* [Try it]: From the data underneath, reproduce exactly the stretch that begins at the line with "Given: Open the Tentang page" and ends after the line with "View PDF出力履歴 history list".

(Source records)
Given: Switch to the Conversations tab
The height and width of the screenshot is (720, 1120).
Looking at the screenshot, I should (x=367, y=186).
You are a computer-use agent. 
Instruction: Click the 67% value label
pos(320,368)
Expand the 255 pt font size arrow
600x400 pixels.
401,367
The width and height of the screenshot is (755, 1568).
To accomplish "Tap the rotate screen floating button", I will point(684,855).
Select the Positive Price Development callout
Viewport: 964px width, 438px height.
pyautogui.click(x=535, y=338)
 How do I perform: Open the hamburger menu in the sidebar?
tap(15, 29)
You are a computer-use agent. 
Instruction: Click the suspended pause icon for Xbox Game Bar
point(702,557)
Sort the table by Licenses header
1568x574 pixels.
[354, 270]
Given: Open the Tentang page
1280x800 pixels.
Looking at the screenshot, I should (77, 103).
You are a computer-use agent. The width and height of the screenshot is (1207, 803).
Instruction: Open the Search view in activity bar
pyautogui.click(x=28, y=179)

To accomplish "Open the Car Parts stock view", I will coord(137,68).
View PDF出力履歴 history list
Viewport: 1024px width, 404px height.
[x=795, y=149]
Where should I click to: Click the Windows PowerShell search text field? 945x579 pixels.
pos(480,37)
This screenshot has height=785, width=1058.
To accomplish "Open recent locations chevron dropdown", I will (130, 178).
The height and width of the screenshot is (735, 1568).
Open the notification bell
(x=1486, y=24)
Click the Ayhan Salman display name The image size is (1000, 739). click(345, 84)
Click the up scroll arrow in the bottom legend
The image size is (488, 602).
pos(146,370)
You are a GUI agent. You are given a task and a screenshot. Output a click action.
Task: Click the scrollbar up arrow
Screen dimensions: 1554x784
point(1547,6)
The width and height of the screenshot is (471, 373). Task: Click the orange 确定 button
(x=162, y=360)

* [Exercise response]:
Given: Open the Tentang page
1280x800 pixels.
Looking at the screenshot, I should (77, 103).
You are a computer-use agent. The width and height of the screenshot is (1207, 803).
Instruction: Open the Search view in activity bar
pyautogui.click(x=28, y=179)

To accomplish "Open the Car Parts stock view", I will coord(137,68).
View PDF出力履歴 history list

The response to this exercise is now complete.